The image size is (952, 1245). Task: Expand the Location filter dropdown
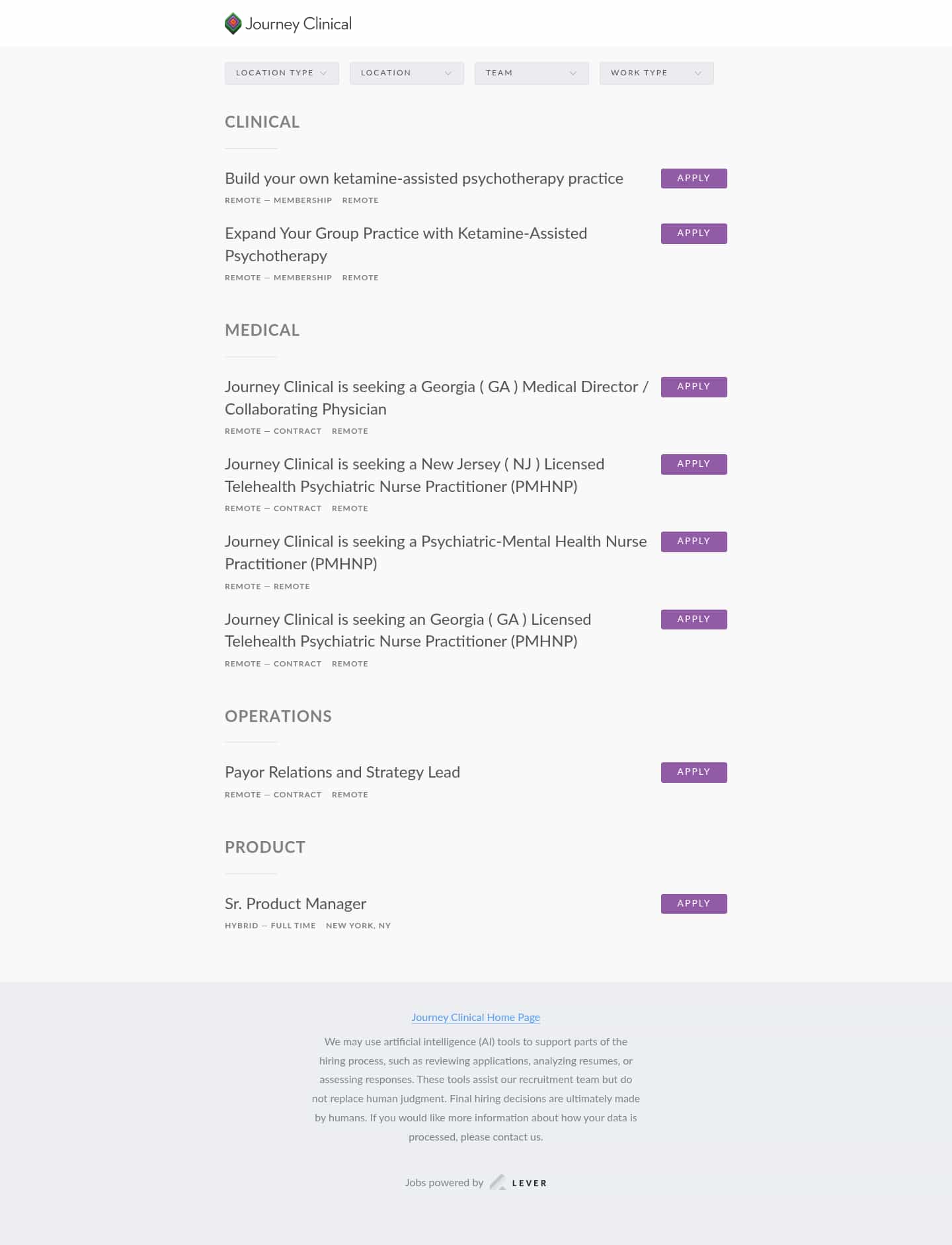[x=407, y=73]
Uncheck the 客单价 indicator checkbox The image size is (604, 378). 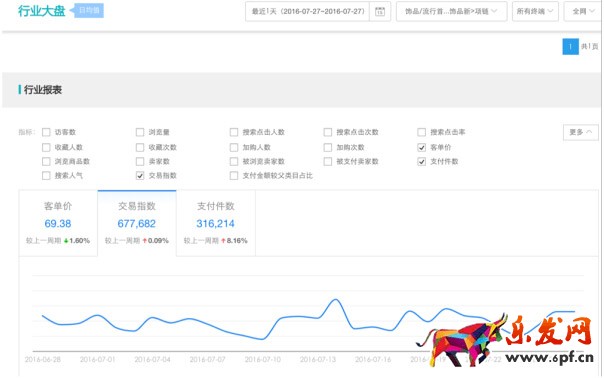[x=422, y=147]
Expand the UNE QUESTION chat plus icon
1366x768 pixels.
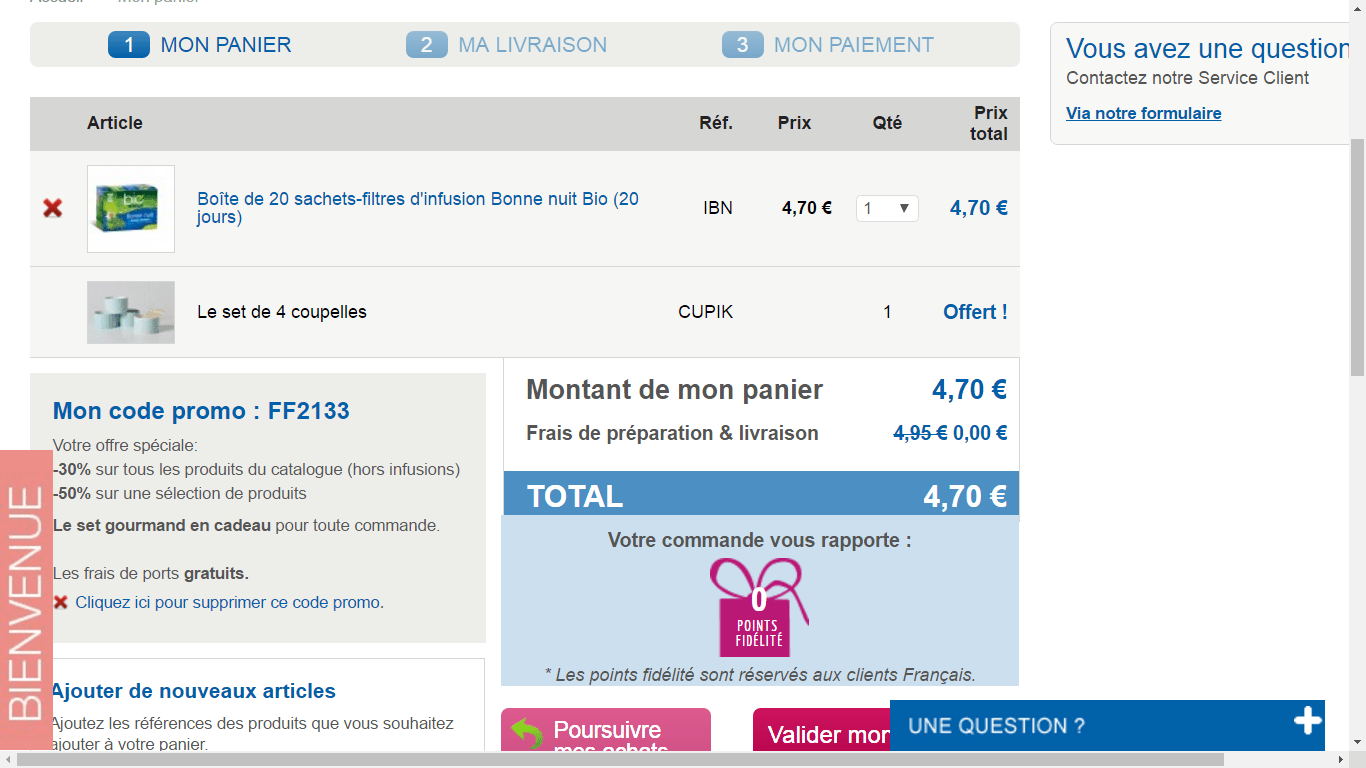click(1307, 721)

=-=-=-=-=

Can the lines from the one with "Expand the UNE QUESTION chat plus icon" to the end of the records above be quoted exactly, both ends included, with every picture omitted?

Expand the UNE QUESTION chat plus icon
1366x768 pixels.
click(1307, 721)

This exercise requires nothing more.